Slaves of Solitude (1946), for instance, unravels in the Rosamund Tea Rooms, a generic boarding-house outside London where inhabitants take rooms to see out the war; they cannot help but live in earshot of other people’s petty indiscretions and, as it eventually turns out, the real noise of life. It is impossible for Miss Roach, Hamilton’s protagonist, to scuttle past fellow boarders’ ordeals:  

   She climbed the stairs, and the groaning met her as she rose. Oh! Oh! Oh!…’
   Mr Thwaites
door was closed, and she listened outside.
   ‘Oh! Oh! Oh!…’ she heard, and, beneath this noise, the sound of two strange men talking in quiet and level tones. Only doctors, and frightened doctors at that, would be talking in just that quiet and level way.

In other contexts, ‘Oh!… Oh!… Oh!…’ might titillate or kindle comic misunderstandings. Indeed, elsewhere the spilt sounds of lodging do provide grounds for mystery or comedy. In The Ladykillers (1955), the crooks take for granted the meddlesome credulity of the little old landlady; knowing she’ll swoon at his door, ‘Professor’ Marcus, her lodger, sticks a minuet on the gramophone, while his bogus string quintet plan and bungle a heist. Or take Hitchcock’s title, The Lodger: A Story of the London Fog (1927), in which the sound made by a lodger – the sound made by ‘lodger’ – acoustically breeds the nebulous city he stalks through. (The film, like so many of the best silent movies, truly enjoys the noise it can’t make; there is a memorable shot of a ceiling that dissolves to glass to render the sound of the furtive lodger as he paces overhead).

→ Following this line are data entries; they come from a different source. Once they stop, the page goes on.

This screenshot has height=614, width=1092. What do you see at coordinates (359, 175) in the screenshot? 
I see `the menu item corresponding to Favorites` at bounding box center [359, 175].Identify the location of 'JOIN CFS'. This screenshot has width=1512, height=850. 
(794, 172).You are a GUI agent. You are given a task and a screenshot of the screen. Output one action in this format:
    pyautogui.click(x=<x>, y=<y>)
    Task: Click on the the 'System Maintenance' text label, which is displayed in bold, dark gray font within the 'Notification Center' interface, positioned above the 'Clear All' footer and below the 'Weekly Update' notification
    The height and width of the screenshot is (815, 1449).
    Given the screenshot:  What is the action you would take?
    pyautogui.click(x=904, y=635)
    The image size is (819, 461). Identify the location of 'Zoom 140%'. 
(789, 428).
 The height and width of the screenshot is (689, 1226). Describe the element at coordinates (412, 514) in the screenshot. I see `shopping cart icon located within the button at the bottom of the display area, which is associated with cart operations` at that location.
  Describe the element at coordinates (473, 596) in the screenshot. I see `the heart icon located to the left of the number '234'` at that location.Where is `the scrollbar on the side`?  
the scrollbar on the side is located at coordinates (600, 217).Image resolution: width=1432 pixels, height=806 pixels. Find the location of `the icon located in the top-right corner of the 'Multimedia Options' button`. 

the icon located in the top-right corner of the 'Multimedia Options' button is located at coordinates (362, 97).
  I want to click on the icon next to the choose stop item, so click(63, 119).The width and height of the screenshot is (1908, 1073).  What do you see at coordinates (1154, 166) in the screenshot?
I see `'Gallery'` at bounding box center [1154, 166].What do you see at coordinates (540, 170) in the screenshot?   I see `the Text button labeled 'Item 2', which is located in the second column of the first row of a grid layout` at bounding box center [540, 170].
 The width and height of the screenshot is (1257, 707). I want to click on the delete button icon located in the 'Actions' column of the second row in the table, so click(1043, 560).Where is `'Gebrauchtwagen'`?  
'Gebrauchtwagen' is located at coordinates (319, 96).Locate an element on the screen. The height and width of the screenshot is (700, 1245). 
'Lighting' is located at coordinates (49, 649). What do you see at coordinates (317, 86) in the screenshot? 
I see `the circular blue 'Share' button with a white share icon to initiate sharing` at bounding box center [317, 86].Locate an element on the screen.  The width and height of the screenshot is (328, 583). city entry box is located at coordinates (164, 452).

To urban writers, in particular, fixated so often on achieving rooms of their own, the figure of the lodger clearly resonates with professional anxieties about the durability of writing and the shortfalls of the spaces in which it takes place. Lodging is a reminder not only of the transience of what is supposed to endure, but also that what is temporary can inadvertently become permanent – as lodgers become lodged, like pieces of shrapnel.

‘He stayed / The whole time he was at the Bodies till / They moved him’: I used to read Larkin’s lines as a euphemistic description of Mr Bleaney’s death, as if he had been carted from his rented box-room in a box still more compact. But looking again, he might just as well have been assigned to shift-work elsewhere, so that what I took for an ending was just transition elsewhere. ‘Sometimes I feel I’ve got to move on, so I pack a bag’, sings David Bowie in ‘Move On’, the third track on Lodger (1979). The album’s gatefold sleeve shows him splayed on the ground, with his broken-nose bandaged – a repeat jumper from a rented window. You never know with the lodger, quite where he is going.